A los doce años, sustraje quinientos pesos de la bolsa de mamá para viajar al pueblo de Tantoyuca y conocer el rancho de papá. También al abuelo. Lo que hice impactó en el secreto familiar que descubrí, más todavía que en el presupuesto casero. Mamá, atónita, ¡ni se movió!

Ese día la miré de arriba-abajo y comprendí que la última paliza había tenido lugar hacía tiempo; que la próxima vez que me levantara el cordón de la aspiradora no se iría limpia. ¡Ya sabía que la familia de papá nunca la aceptó y que el rancho no era tan feo como decía!

Cada mes, tenía que robar para conseguir mis toallas sanitarias o romper las toallas de la casa, porque mamá me hablaba del pudor, pero no le cuajaba en el cerebro que nadie me iba a regalar una pinchurrienta caja de kotex y nunca sabía si al pedirla recibiría un guamazo. La gravedad del asunto se vio cuando fui sorprendida en una tienda de abarrotes, ¡la hija de la doctora en flagrante delincuencia juvenil! Mamá, entonces sí, movió cielo y tierra para que yo no cumpliera ningún arresto en el Consejo Tutelar.

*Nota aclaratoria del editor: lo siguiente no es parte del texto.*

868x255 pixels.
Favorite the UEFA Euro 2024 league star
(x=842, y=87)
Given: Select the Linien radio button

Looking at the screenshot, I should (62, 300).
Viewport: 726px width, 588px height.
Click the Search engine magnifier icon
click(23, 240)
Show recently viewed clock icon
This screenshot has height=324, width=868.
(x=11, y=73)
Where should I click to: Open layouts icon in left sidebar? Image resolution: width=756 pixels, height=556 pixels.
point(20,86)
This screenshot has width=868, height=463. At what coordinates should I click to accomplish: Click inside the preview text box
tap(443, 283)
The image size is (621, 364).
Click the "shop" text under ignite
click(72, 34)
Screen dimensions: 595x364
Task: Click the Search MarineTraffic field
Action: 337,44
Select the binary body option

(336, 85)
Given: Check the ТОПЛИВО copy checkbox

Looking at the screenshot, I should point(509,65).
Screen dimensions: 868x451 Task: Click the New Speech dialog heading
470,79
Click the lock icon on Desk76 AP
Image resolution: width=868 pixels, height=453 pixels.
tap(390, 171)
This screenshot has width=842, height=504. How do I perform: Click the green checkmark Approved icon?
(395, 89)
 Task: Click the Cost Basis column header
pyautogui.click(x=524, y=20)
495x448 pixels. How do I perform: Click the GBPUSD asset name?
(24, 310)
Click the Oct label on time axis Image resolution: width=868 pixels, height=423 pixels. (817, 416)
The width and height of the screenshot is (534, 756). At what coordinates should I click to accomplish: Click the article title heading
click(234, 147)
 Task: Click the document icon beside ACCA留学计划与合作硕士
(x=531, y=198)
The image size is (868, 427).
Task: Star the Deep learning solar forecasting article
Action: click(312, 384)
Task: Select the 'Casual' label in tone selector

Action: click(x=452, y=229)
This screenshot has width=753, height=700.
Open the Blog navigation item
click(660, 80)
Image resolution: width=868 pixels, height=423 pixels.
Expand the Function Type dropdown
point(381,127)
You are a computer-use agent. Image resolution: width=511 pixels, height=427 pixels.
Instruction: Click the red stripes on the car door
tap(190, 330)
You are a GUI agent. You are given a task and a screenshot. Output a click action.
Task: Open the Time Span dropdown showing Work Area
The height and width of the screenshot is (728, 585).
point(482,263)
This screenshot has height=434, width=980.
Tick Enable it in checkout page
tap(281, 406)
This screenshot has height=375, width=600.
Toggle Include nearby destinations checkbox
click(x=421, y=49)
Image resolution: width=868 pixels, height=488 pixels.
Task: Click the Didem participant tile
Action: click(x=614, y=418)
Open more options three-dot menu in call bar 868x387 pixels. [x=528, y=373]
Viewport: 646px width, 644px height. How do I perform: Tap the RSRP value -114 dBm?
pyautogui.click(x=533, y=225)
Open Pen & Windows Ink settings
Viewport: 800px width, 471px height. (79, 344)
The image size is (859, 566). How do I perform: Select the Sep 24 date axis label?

Robar, cuando no es delito, es pecado, pero a veces, es el único medio de llegar a tener lo que legítimamente es para uno. Si no me creen, pregúntenle a los magnates. De adulta, seguí de facinerosa. El profesor de psicología de la preparatoria donde estudié fue mi siguiente víctima. El rechazo de los compañeros y la sensación de ser la oveja negra me hacían una chuza bárbara y él se ofreció a darme información para entender lo que me sucedía. Fue plan con maña por ambas partes. Quiso acostarse conmigo. No le di gusto ni le pagué las consultas. En los tres casos me sentí culpable, pero ahora sé que negarme al hurto, hubiera sido una estupidez.

Golpes en la puerta. La enfermera dio paso a los agentes del Ministerio Público. Tomaron mi declaración. Antes había sido revisada por tres médicos legistas. Una vez más recibí el puñetazo, sentí el golpe de frío, volvía a ver a la joven ladrona con mi abrigo puesto, escuché de nuevo insultos, ayes de gente golpeada, súplicas, un bebé que lloró, el señor que viajaba junto a mí opuso resistencia, el disparo. La sangre que manaba de la herida me alcanzó. Llegó el auxilio, quedamos en la misma ambulancia. Murió camino al hospital.  Los peritos me indicaron que, en cuanto me dieran de alta, debía ir a las oficinas a ratificar la denuncia y a identificar a los ratas, que porque sí los habían agarrado.


Temblé ante la idea. Volvería a ver la cara de aquella joven. Ella, en el banquillo de los acusados y yo, en el lugar de la gente de bien.